More than 60,000 UK construction firms under ‘significant’ financial distress

The number construction business in ‘significant’ risk of insolvency throughout the UK has increased by more than a quarter since last year, according to new figures.

Begbies Traynor’s Red Flag Alert research for the first quarter of 2018, which monitors the financial health of UK companies, found that 60,541 construction businesses experienced ‘significant’ financial distress at the end of March 2018, up 33% compared with when Article 50 was triggered on March 29 last year (Q1 2017: 358,943).

The picture is even worse for companies in the support services sector, with a 40% rise in the number in distress to 115,249, while real estate & property firms in distress increased by 46% to reach 41,624.

Julie Palmer, partner at Begbies Traynor, said: “While uncertainty around the outcome of the Brexit negotiations has undoubtedly had an impact on business confidence across the UK, the economy has also faced a wide range of unexpected headwinds which have dampened progress over the past year. Currency fluctuations, rising interest rates, subdued consumer spending and a cooling property market are just some of the factors that have combined with growing political uncertainty to push nearly half a million UK businesses into financial distress over the past 12 months.



“Should these headwinds continue, they could impact the Government’s bargaining power when it comes to negotiating new trade deals after the UK’s exit from the European Union, which would be a major concern.”

“Brexit concerns and the fallout from Carillion’s collapse caused further delays in large infrastructure and construction projects.”

Ric Traynor, executive chairman of Begbies Traynor, added: “Although the UK economy is still growing, it is now starting to lag behind many other G20 members, with predicted GDP growth during 2018 of around 1.7%. The latest Red Flag figures reflect this slowdown with increased financial distress being felt across every sector and region of the UK.

“The UK’s crucial Services sector experienced a major slowdown last month, as the impact of snow disruption, inflation and Brexit-related uncertainty hit output across the sector, while the Automotive industry has also experienced a downward trend, with declining car sales, job cuts and growing fears about restrictive future trade barriers with Europe. At the same time, the UK Construction sector last month suffered its biggest drop in activity since the 2016 Referendum vote, as Brexit concerns and the fallout from Carillion’s collapse caused further delays in large infrastructure and construction projects.

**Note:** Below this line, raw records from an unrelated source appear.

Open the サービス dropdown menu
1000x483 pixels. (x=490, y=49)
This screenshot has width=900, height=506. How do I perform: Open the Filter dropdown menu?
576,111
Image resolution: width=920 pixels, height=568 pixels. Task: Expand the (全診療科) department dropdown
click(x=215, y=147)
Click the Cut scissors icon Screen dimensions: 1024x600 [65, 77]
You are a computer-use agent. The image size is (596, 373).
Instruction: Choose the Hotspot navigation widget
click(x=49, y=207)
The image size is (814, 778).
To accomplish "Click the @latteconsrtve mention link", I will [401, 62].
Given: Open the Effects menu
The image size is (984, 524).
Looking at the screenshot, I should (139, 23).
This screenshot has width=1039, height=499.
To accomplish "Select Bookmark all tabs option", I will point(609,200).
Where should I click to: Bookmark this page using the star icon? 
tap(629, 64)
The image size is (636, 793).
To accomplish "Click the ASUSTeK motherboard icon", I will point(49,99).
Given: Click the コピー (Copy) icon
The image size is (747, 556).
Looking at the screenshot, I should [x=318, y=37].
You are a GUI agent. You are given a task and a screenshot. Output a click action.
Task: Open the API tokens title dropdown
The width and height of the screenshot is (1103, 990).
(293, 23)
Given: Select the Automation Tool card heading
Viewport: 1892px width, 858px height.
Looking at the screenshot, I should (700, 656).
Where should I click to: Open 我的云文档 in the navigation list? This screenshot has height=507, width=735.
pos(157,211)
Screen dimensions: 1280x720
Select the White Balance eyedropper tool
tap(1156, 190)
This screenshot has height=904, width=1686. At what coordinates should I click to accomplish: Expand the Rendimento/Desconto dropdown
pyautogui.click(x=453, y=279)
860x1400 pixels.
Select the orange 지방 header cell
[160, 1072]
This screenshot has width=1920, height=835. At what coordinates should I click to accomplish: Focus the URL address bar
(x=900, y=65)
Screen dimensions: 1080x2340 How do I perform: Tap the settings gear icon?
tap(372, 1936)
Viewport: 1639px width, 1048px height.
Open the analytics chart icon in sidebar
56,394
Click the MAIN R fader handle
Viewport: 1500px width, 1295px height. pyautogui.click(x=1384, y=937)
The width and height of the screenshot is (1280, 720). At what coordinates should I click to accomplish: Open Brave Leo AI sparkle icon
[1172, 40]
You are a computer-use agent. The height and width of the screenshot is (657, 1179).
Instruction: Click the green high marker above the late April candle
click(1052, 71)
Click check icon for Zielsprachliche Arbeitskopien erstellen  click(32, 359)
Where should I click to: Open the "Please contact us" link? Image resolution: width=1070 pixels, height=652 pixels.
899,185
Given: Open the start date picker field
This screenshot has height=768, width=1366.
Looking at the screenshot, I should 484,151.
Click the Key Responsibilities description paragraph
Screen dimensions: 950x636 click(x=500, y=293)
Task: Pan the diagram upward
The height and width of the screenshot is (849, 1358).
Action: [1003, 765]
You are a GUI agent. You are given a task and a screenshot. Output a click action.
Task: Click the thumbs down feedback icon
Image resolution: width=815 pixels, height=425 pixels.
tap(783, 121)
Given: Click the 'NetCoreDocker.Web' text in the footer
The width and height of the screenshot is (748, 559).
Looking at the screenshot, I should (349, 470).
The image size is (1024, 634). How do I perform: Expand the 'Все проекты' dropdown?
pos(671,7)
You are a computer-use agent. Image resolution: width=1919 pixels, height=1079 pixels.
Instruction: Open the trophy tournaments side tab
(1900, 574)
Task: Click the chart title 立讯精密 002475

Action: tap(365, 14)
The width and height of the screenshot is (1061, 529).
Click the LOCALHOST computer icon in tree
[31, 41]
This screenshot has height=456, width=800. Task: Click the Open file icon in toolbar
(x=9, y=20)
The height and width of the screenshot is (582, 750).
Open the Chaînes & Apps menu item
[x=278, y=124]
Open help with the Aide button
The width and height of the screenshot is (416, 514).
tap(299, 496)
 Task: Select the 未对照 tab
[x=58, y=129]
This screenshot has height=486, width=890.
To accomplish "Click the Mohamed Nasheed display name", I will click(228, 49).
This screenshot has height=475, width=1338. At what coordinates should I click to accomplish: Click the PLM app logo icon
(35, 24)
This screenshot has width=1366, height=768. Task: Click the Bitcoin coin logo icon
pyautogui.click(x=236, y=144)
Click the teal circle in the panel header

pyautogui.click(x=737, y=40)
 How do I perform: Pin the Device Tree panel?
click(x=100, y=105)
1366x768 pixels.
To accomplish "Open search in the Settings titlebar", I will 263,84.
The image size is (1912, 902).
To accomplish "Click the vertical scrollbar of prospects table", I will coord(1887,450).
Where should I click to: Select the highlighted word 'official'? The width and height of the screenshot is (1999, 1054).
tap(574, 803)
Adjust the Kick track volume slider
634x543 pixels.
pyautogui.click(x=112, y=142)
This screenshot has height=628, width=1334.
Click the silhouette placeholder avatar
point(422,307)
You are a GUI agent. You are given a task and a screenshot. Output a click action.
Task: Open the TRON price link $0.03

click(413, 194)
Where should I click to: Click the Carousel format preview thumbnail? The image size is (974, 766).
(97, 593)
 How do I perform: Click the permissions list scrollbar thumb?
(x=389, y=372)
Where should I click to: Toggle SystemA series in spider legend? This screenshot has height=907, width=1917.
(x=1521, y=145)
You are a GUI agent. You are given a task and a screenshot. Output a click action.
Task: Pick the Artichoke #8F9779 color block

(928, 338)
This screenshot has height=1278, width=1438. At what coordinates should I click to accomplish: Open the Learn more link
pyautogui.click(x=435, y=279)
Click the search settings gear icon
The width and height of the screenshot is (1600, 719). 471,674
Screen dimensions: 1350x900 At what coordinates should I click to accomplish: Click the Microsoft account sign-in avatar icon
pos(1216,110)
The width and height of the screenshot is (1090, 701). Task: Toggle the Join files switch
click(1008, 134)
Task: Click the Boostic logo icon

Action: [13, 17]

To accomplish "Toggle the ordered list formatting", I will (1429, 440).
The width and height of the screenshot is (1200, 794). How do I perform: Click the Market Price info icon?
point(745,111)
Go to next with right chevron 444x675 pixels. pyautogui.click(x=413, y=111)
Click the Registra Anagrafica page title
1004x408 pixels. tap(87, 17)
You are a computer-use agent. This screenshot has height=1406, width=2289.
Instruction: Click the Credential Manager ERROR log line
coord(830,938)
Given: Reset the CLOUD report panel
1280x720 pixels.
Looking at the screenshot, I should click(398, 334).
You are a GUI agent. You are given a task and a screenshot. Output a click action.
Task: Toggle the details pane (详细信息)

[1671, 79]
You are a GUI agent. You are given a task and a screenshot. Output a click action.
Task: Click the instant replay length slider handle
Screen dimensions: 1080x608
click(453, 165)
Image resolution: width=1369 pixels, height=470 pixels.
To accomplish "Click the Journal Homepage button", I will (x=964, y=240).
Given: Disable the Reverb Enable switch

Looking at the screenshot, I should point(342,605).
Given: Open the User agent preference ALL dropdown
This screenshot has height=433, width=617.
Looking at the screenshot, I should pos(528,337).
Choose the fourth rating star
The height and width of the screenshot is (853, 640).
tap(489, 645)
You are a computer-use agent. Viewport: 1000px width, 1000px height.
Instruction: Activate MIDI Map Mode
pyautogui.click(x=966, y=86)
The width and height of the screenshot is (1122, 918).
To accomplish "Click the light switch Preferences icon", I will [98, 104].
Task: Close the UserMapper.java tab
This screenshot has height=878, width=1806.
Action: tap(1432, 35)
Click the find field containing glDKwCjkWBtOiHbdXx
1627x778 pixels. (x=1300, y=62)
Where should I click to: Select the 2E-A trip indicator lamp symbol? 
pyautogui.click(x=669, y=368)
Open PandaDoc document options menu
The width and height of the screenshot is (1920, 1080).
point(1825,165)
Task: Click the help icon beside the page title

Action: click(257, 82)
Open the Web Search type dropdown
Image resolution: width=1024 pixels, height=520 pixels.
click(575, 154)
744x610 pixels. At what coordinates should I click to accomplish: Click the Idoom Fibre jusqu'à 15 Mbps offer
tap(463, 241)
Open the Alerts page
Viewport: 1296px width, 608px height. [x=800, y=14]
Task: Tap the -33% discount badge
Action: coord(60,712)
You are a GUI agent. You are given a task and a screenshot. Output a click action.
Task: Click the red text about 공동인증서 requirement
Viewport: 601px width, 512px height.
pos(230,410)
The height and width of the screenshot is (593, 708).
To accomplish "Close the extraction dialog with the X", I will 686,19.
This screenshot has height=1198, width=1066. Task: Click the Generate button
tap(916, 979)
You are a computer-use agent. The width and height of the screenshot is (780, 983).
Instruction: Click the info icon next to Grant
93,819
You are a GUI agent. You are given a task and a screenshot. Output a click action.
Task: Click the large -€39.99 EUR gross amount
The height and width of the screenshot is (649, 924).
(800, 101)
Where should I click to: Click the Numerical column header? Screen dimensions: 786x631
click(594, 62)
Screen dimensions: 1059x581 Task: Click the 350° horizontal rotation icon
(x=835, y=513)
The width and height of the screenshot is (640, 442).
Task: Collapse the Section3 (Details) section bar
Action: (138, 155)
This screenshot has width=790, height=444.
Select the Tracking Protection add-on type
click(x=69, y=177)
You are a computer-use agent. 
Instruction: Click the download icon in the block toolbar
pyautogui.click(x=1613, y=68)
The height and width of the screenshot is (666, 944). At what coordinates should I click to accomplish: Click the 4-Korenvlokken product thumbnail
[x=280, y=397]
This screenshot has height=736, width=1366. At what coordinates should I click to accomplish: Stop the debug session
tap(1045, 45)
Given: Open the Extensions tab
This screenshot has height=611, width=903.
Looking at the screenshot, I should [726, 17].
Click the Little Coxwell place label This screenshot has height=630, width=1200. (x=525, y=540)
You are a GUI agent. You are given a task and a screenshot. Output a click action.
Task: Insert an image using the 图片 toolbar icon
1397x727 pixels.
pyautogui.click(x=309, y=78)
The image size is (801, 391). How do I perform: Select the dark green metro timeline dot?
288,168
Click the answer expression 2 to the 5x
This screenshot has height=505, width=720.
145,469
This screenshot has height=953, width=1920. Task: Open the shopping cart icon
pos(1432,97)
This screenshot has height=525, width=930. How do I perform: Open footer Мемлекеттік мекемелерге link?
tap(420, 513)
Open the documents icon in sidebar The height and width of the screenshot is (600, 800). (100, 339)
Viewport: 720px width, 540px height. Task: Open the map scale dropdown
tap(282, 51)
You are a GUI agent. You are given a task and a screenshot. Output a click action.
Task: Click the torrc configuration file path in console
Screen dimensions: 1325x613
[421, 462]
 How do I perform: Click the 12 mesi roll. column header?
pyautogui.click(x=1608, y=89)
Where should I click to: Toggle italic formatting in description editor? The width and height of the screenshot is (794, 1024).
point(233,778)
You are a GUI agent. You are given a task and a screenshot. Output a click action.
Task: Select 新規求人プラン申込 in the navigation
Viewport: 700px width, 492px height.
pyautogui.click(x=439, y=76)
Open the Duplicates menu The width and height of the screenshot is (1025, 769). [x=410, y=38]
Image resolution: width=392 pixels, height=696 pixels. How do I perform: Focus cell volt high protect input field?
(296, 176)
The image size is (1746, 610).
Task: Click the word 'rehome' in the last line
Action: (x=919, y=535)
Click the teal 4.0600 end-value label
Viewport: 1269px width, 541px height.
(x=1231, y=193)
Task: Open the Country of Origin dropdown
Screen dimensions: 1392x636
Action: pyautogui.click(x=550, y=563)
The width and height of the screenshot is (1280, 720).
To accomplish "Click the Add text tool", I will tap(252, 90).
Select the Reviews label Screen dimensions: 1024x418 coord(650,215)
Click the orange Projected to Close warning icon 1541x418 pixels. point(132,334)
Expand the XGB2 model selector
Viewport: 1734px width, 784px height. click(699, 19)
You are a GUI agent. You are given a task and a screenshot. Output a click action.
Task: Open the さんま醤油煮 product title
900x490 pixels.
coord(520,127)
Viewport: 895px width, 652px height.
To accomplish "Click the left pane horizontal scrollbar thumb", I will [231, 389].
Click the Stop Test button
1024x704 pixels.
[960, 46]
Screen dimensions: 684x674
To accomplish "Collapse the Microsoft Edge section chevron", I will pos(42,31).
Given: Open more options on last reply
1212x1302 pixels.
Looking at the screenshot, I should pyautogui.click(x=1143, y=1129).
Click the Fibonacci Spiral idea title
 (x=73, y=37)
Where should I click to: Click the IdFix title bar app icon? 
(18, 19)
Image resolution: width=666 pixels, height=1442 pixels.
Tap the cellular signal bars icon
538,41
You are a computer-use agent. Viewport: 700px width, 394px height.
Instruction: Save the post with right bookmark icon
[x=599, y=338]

“While the recent recovery in Sterling should put UK businesses who import raw materials into a stronger trading position, the biggest positive impact on business confidence is likely to come when we finally receive clarity over how our eventual exit from the EU will look. In the short term however, the most pressing issue is whether or not the Bank of England decides to raise interest rates next month. If they do, it could push many struggling businesses, particularly those with high levels of debt, into formal insolvency.”

Ken Pattullo

Year on year ‘significant’ distress in Scotland alone affected many sectors with the worst hit being telecommunications (57% rise); professional services (50%); leisure and culture (47%); and financial services (46%). The strongest performing sectors were: hotels and accommodation, up by just 8%; bars and restaurants (15%); food and drink retail (16%); and printing (17%).

Ken Pattullo, who leads Begbies Traynor in Scotland, said: “To see such a dramatic rise in significant distress since last year, both in Scotland and across the whole of the UK, is extremely worrying. Amid continuing concerns about the impact of Brexit and falling confidence among businesses and consumers, the prospects for the British economy in the year ahead look far from promising.



“With economic growth predicted to continue to lag behind that of the other G7 nations in 2018, there seems little hope of a change in fortunes and directors would be well advised to keep a close eye on cash flow and seek professional help at the first signs of trouble when the widest choice of options will be open to them.”